Figure 3. Role of the osteoblastic niche in megakaryocyte differentiation and proplatelet formation.

(A) HSCs were plated in direct co-culture with hMSCs, or hOSTs or without any feeder layers (control). Adherent cells were counted as described in methods and normalized to relative control suspension cultures. (B) At day 12 of a direct co-culture cells were stained and the percentage of CD61-positive cells was determined upon conventional fluorescence microscopy analysis. Mks were assigned to distinct stages of differentiation as described in Materials and Methods. (C) Representative picture of CD61⁺ cells at different stage of maturation. (D) Proplatelet-bearing Mks were then evaluated by fluorescence microscopy, after staining with anti-alpha tubulin. Results are expressed as percentage of adherent megakaryocytes forming proplatelets and normalized to relative controls at different oxygen tensions. Data are the mean ± SD of the results obtained in three different experiments for each sample. Statistical analysis by one-way ANOVA followed by Bonferroni's t-test was performed for unpaired observations between hMSCs and hOSTs values. Student t-test was performed for paired observations to relative control. *p<0.05.

Figure 4. Involvement of type I collagen and VCAM-1 in proplatelet formation.

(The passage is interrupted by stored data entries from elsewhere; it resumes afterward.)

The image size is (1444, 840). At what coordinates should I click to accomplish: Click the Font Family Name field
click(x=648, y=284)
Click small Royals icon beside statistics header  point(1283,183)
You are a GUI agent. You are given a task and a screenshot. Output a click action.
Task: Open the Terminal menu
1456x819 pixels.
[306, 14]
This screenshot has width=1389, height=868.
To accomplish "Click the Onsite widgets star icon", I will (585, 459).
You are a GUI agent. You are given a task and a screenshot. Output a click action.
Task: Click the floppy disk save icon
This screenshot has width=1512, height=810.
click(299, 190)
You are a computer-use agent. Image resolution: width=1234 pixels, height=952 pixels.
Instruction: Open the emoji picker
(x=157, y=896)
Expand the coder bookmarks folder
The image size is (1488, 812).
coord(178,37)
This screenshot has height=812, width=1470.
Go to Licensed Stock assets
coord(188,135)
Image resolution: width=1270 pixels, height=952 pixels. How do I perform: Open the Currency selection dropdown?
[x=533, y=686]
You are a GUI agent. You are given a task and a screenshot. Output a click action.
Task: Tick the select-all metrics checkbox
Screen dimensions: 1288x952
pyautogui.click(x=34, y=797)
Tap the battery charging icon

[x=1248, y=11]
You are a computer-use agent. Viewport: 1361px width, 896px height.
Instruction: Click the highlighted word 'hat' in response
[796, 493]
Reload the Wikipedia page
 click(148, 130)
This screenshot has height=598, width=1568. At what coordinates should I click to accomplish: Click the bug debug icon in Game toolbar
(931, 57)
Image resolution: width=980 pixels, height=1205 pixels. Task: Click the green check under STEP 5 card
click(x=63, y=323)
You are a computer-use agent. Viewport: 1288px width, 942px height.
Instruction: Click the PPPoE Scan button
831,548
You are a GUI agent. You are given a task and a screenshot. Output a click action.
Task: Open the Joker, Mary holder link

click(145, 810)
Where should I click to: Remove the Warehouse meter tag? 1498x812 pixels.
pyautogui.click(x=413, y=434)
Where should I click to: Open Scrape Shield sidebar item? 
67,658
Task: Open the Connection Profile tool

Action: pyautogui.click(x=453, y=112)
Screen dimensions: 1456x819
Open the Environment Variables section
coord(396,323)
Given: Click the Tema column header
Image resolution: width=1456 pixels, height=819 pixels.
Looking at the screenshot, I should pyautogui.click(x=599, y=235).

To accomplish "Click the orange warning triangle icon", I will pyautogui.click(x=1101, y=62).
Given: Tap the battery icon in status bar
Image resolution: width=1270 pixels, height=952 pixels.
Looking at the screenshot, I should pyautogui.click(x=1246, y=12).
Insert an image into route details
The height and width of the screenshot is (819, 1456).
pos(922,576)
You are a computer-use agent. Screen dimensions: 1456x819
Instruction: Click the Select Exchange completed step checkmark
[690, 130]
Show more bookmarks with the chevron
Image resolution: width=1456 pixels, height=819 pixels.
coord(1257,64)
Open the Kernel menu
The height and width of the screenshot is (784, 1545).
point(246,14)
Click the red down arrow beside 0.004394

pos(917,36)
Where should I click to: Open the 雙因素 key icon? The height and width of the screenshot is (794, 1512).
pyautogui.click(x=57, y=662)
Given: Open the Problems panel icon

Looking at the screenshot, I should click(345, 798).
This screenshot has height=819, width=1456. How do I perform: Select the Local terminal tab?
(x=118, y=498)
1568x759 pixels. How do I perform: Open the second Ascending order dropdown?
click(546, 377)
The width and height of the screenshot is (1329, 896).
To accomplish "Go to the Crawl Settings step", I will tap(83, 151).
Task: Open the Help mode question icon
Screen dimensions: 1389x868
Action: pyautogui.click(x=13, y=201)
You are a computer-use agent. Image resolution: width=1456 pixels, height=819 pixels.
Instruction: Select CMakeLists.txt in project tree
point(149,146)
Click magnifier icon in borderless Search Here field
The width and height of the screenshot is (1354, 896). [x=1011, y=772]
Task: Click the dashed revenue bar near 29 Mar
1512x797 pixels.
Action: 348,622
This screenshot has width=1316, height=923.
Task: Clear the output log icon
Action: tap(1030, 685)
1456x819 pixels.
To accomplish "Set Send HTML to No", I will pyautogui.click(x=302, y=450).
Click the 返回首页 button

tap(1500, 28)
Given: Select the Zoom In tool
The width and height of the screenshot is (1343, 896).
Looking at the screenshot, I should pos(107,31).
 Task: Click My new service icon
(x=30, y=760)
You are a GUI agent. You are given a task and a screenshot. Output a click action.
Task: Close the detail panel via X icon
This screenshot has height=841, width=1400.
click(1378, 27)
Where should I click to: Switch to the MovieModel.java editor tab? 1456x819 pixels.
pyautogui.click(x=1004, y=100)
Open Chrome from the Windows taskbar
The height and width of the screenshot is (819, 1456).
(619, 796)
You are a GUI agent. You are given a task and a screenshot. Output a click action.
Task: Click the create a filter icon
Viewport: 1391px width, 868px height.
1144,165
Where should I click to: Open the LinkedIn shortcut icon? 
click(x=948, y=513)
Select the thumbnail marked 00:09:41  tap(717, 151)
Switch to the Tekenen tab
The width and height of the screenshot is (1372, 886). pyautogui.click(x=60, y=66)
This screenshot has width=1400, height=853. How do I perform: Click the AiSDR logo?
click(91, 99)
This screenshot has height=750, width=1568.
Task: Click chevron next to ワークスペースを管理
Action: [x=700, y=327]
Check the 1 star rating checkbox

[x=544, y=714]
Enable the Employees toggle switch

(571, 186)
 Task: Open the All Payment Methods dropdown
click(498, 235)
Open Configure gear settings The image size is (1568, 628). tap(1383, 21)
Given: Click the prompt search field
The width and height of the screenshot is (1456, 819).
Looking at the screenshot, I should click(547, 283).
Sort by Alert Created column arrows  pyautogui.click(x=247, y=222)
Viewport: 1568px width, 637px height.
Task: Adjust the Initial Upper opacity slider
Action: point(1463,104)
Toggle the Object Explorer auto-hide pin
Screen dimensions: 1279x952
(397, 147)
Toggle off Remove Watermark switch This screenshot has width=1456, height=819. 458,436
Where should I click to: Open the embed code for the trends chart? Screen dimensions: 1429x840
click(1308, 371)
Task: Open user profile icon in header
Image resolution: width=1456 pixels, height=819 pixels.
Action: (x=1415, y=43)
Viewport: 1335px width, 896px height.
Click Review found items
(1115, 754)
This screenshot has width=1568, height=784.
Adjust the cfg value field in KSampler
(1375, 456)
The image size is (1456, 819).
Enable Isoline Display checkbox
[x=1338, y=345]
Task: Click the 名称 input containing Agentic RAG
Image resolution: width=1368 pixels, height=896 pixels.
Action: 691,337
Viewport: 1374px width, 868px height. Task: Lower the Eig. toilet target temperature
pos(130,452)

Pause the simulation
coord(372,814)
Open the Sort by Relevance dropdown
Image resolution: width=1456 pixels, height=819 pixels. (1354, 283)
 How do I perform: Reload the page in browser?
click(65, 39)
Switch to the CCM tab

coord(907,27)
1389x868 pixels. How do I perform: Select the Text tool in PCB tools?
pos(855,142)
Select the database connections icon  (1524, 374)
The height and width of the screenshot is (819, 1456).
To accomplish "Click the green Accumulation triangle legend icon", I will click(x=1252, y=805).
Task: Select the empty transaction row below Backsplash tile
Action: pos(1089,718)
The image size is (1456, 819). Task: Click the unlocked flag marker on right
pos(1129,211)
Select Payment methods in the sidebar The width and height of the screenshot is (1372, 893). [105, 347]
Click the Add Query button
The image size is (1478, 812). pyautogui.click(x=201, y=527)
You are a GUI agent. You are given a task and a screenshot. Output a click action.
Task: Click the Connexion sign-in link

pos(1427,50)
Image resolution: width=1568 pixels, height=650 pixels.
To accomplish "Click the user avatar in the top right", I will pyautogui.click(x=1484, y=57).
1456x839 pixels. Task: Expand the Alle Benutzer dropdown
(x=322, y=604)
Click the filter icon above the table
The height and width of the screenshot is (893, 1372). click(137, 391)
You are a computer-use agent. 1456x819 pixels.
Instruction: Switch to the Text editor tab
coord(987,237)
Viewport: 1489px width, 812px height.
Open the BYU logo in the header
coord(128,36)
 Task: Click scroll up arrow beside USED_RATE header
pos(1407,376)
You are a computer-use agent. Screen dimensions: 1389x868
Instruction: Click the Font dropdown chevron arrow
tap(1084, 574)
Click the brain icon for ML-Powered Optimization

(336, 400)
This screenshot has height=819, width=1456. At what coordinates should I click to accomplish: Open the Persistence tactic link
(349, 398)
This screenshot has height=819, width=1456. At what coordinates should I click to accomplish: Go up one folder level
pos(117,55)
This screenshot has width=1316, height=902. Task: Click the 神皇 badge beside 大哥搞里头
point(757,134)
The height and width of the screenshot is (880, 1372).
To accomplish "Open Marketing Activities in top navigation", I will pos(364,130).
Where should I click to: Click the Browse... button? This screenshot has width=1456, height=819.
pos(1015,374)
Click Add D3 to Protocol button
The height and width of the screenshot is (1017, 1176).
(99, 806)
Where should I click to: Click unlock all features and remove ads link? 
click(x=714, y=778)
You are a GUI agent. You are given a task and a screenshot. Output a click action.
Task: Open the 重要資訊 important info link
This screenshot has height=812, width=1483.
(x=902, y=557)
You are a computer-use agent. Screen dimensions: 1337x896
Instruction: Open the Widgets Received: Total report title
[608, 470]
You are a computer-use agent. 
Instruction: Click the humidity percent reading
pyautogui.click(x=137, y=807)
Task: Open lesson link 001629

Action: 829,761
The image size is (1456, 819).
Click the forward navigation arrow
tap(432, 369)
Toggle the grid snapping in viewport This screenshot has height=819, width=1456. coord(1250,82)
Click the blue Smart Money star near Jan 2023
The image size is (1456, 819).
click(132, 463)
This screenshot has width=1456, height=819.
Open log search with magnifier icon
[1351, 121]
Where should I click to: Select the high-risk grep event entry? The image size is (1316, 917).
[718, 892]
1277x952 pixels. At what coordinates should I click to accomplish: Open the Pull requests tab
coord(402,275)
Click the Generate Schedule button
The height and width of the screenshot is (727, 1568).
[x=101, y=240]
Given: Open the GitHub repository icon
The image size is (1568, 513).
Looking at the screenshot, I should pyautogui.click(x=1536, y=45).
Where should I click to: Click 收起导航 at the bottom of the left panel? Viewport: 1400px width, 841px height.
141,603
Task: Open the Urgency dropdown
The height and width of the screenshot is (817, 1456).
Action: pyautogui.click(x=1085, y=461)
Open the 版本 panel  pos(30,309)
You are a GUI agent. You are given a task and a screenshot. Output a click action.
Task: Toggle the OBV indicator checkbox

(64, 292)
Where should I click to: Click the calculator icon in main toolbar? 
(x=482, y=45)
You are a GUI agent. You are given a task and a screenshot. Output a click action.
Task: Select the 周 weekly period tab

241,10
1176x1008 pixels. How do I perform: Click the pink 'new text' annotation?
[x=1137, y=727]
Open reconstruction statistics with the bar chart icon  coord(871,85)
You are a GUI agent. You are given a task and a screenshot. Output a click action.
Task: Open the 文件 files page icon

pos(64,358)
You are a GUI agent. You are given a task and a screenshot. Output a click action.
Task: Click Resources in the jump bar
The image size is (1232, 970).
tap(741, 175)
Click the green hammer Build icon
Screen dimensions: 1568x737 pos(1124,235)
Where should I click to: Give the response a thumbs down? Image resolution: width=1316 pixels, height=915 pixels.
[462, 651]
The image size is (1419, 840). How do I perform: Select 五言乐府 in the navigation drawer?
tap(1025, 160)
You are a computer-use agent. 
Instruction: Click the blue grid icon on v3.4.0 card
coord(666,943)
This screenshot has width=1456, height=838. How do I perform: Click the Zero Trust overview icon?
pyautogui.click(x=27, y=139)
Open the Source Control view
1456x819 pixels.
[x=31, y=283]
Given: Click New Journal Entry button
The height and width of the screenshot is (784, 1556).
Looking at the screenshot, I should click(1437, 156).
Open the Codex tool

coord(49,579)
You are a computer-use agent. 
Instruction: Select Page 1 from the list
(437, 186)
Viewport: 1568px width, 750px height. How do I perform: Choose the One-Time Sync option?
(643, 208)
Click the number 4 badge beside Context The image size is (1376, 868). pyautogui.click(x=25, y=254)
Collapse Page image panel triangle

Megakaryocytes, differentiated in suspension cultures for twelve days, were incubated for 30 min with unrelated isotype-matched IgG (control), the monoclonal antibody anti-integrin alpha2, clone P1E6, or anti-integrin alpha4, clone P1H4. Incubated cells, as well as control cells, were allowed to adhere to hMSCs or hOSTs or plated in suspension (control). (A) A reduction of about 30% in Mk adhesion in the presence of the anti-alpha2 antibody on hOSTs was observed, as shown in contrast phase images (scale bar  = 100 µm). (B) The percentage of adherent megakaryocytes extending proplatelets was evaluated after 16 hours. Significant difference in PPF is indicated in comparison to Mks in adhesion to hMSCs or hOSTs without any antibody pre-incubation. (C) Human megakaryocytes were treated with 100 µM blebbistatin or with DMSO for 30 min at 37°C prior to being plated onto hOSTs. PPF was evaluated upon incubation for 16 h. Results are reported as percentage proplatelet-forming cells compared with the corresponding control sample (Mks in suspension), indicated by the dotted line. Data are the mean ± SD of the results obtained in three different experiments for each sample. *p<0.05.

Figure 5. Morphological analysis of proplatelets.

Differential interference contrast (DIC) and immunofluorescence (IF) images of a megakaryocyte extending proplatelets in suspension (A), in adhesion to hMSCs (B), or to hOSTs (C), as revealed by staining for CD61 (scale bar  = 40 µm).